В то же время из-за сарая выбежал полицай в длиннополом, не по росту, пальто и в немецкой пилотке. Он повелительно крикнул:
— Назад! Бегом!
Сергей и Мишка остановились. Полицай подбежал к ним и, тыча стволом в Карманова, спросил:
— Тебе сколько лет?
— Семнадцать, — ответил Мишка.
— А тебе?
— Двадцать два, — ответил Пузанов.
— Женат?
— Женатый…
— Вот и дурак, что удираешь… Женатые, самостоятельные нам нужны…
— Кому это — вам? — спросил недоверчиво Сергей.
— Нам! Кого видишь! Мы, брат, по душам поговорить приехали… Хочешь, на службу примем? — И полицай, пытаясь казаться своим, предложил: — Кури, хлопцы!
— Я не курю, — буркнул Сергей.
— И я тоже, — соврал Мишка.
— Э-э, да я вижу: вы — тоже волки с зубами! — И, зло прищурившись, передразнил: — Не ку-р-р-ю-у… Недоноски паршивые… — Затем, вскинув автомат, прошипел: — Марш в клуню!
На улице конвоируемых обогнала подвода. Двое полицаев везли на подсанках железную бочку, как видно, с бензином.

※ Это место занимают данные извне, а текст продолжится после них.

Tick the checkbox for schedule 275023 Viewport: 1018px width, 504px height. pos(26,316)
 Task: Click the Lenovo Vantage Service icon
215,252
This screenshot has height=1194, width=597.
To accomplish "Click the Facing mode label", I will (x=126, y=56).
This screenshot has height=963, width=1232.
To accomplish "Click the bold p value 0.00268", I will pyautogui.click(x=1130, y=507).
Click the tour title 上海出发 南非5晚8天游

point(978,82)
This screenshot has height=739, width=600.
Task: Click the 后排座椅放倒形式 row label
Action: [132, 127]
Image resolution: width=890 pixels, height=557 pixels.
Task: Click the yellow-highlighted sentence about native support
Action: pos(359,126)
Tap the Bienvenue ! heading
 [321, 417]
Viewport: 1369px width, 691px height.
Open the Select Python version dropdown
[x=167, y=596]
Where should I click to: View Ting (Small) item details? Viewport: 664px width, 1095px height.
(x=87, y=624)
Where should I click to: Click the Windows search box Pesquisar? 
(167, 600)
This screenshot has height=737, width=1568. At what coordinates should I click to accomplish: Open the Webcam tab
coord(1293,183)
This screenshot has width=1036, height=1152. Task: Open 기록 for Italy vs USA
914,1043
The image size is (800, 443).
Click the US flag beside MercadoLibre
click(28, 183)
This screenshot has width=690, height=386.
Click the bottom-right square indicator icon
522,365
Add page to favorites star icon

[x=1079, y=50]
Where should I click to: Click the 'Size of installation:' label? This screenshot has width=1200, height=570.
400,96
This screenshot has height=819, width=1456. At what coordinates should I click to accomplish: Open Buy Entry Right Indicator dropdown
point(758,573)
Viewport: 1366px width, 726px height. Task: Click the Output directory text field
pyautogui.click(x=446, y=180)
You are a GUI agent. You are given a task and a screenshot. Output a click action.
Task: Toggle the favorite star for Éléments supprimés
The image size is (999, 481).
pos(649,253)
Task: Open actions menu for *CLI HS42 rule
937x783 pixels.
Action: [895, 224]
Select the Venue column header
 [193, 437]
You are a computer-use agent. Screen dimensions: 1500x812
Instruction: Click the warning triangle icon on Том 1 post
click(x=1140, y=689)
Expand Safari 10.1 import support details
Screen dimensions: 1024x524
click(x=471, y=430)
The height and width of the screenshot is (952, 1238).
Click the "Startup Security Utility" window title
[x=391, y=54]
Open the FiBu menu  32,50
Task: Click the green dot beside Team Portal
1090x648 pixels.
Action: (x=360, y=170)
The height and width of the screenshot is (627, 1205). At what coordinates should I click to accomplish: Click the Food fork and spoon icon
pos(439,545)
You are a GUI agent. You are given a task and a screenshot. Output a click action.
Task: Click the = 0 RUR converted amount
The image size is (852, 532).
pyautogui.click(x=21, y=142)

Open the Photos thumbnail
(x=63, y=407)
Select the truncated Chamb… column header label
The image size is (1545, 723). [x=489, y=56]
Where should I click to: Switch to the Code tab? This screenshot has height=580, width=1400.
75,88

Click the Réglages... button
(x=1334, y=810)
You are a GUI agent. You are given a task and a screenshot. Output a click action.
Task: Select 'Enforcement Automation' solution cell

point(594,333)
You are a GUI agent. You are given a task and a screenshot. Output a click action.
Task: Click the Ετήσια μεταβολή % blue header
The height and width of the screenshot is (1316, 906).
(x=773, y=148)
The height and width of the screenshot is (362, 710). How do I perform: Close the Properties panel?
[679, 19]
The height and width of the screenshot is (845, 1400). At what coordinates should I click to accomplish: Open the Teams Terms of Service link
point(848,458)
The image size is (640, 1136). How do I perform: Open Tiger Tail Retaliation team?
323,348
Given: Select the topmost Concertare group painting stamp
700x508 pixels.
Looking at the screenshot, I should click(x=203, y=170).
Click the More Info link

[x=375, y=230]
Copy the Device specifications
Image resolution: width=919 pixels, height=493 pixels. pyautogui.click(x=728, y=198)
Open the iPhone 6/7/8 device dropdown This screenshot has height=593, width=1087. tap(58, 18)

Возле клуни толпились жандармы. Они держались особняком и лишь изредка отвешивали «образцовые» удары прикладом, вталкивая людей в клуню.
Втянув головы в плечи, друзья готовились принять неизбежные удары.
— Марш-марш! — зарычал немец и замахнулся. Парни метнулись к дверям и, нырнув под ноги односельчан, очутились посреди клуни…
— Меня гад-гитлеровец достал прикладом! — яростно и глухо сказал Пузанов.
Мишке видно было, как побагровели от злобы лицо и шея Пузанова.
— А мне по затылку досталось от полицая, — сообщил Мишка. — Что будем делать?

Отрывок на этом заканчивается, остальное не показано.